[Your task]: In the data below, find every line with the word "swatch" and copy it.

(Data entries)
------------------------------------

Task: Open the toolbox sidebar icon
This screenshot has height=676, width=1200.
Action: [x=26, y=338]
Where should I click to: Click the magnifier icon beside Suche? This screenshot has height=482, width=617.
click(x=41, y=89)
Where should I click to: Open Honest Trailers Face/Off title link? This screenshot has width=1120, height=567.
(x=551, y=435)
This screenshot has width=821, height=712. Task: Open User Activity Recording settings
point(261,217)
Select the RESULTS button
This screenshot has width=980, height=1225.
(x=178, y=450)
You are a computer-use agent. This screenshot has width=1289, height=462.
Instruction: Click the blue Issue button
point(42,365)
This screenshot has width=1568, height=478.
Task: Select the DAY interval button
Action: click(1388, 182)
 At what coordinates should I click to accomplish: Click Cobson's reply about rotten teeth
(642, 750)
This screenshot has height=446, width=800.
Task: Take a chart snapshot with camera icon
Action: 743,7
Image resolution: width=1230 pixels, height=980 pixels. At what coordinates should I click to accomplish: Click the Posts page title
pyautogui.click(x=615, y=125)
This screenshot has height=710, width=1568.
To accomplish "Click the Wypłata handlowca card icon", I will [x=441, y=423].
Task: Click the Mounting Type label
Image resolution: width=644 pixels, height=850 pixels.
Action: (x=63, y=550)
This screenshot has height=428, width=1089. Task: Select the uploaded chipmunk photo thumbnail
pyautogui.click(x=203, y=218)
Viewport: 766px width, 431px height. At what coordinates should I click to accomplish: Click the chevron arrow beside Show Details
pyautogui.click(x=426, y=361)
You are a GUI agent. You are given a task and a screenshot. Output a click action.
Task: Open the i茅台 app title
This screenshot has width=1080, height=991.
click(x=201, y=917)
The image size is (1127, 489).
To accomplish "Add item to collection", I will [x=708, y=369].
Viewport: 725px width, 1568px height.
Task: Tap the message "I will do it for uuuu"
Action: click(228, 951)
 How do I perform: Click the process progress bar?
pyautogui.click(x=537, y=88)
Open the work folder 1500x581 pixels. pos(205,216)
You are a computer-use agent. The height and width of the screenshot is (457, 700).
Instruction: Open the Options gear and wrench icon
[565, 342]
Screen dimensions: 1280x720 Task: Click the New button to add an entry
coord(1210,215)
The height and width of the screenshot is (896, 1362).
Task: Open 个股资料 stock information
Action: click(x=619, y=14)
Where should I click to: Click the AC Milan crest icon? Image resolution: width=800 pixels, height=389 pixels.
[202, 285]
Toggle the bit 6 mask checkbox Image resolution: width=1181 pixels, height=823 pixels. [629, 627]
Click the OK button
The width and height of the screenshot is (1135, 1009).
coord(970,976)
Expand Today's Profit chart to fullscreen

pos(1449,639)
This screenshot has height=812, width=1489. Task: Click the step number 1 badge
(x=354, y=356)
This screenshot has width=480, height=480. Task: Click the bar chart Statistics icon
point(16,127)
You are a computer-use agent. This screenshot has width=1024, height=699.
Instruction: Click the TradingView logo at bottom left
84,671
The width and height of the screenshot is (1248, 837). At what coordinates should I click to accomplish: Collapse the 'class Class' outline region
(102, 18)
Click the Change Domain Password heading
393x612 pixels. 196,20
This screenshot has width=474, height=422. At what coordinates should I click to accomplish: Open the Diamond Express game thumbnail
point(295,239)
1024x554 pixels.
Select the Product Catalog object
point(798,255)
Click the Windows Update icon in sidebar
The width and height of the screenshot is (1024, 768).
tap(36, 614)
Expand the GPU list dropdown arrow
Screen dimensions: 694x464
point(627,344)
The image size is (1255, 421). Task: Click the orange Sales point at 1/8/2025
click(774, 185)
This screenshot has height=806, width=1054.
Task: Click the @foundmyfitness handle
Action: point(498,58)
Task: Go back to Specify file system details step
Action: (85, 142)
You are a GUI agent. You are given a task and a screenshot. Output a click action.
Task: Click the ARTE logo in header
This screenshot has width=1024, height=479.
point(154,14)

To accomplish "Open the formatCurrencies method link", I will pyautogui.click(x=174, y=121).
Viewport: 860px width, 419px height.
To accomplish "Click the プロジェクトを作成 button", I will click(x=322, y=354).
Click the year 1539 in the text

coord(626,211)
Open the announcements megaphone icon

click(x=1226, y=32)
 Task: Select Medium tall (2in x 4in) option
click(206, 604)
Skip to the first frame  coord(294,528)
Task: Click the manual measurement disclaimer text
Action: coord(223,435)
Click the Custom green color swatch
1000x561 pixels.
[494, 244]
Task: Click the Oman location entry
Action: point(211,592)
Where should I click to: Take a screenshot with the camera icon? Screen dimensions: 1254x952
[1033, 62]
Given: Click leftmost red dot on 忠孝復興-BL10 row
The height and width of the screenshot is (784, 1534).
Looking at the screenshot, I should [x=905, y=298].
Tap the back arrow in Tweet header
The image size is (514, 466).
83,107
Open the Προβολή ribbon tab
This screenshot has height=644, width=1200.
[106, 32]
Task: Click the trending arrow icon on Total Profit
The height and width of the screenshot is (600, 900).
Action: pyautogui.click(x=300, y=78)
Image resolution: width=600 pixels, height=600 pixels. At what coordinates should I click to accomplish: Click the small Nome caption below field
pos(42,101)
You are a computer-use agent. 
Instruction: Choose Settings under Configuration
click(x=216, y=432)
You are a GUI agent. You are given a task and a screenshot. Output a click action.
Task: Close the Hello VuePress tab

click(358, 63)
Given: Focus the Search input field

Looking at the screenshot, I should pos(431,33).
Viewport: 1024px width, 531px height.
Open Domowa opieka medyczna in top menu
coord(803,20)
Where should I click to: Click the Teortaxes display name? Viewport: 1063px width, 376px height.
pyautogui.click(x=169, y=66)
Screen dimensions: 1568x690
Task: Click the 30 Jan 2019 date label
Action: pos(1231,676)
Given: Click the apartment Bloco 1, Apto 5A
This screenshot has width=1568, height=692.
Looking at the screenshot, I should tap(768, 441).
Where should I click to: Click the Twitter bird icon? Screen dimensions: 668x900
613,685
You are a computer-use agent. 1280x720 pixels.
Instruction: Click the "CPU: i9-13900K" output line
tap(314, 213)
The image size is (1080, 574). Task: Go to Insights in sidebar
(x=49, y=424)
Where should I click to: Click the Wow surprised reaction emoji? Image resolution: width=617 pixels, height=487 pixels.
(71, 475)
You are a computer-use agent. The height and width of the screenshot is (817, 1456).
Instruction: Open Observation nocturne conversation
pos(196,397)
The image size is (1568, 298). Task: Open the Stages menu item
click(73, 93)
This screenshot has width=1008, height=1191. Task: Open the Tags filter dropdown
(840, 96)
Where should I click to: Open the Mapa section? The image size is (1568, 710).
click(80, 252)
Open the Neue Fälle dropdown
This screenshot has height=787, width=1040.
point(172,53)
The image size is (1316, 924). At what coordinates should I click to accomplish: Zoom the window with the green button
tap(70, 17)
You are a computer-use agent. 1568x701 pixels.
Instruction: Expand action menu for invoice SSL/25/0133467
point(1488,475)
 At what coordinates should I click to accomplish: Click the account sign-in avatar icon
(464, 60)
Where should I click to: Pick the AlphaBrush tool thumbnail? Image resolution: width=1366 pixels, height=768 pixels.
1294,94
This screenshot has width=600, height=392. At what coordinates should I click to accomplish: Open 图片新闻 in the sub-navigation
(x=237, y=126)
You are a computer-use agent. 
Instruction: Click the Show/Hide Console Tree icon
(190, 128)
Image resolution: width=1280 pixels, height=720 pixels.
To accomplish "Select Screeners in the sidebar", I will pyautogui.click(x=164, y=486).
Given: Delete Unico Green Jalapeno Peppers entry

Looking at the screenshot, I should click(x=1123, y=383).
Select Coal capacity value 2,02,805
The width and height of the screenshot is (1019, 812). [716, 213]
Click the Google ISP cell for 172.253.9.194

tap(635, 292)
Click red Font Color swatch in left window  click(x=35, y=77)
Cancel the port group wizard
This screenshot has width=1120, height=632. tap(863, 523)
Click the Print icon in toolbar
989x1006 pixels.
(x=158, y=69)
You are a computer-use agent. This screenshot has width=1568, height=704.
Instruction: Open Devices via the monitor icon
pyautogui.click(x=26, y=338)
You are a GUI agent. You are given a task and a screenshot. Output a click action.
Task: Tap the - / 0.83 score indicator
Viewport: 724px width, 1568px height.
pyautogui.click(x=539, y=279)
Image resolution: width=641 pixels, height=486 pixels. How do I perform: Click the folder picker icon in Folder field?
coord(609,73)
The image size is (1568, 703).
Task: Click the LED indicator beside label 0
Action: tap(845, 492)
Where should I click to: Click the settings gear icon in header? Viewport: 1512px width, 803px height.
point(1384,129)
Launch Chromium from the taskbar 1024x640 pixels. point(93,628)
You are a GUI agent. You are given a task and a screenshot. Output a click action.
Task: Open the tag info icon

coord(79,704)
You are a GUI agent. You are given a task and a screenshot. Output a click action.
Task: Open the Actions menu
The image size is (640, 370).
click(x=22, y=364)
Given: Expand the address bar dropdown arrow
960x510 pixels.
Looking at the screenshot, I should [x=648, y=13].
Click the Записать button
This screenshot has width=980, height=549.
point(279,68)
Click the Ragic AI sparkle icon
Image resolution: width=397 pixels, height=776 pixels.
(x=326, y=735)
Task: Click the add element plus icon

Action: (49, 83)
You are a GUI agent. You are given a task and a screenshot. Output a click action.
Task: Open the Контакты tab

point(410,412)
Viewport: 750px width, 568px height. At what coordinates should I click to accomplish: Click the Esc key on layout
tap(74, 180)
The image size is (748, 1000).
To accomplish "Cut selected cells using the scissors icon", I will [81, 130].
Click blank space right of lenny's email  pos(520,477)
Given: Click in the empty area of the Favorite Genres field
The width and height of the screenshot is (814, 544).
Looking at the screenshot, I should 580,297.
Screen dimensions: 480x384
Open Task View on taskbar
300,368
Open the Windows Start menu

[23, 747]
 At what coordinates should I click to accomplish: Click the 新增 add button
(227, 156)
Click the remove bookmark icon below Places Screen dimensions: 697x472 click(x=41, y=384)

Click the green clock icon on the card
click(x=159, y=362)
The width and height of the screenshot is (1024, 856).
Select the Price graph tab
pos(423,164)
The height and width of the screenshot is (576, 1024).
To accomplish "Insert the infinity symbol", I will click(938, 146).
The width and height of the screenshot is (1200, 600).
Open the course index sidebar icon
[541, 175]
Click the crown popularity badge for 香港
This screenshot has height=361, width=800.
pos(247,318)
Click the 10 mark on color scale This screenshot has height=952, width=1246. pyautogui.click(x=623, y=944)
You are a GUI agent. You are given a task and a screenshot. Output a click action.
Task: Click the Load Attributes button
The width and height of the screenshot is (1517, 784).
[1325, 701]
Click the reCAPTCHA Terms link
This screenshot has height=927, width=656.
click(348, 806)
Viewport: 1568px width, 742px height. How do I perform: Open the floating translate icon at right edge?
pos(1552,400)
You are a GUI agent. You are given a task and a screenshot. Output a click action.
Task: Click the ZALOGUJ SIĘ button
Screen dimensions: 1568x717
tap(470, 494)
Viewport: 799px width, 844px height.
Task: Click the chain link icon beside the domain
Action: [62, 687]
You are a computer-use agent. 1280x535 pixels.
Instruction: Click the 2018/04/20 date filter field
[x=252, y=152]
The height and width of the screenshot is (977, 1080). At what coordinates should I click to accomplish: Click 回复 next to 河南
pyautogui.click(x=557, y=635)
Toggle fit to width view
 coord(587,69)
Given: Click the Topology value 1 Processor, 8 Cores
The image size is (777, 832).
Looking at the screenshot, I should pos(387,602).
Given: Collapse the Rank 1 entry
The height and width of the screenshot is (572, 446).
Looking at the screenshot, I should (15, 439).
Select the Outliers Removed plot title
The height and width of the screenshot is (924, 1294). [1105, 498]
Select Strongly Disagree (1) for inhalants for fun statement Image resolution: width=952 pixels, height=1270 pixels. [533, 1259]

------------------------------------

[Answer section]:
Click the Custom green color swatch
Click red Font Color swatch in left window  click(x=35, y=77)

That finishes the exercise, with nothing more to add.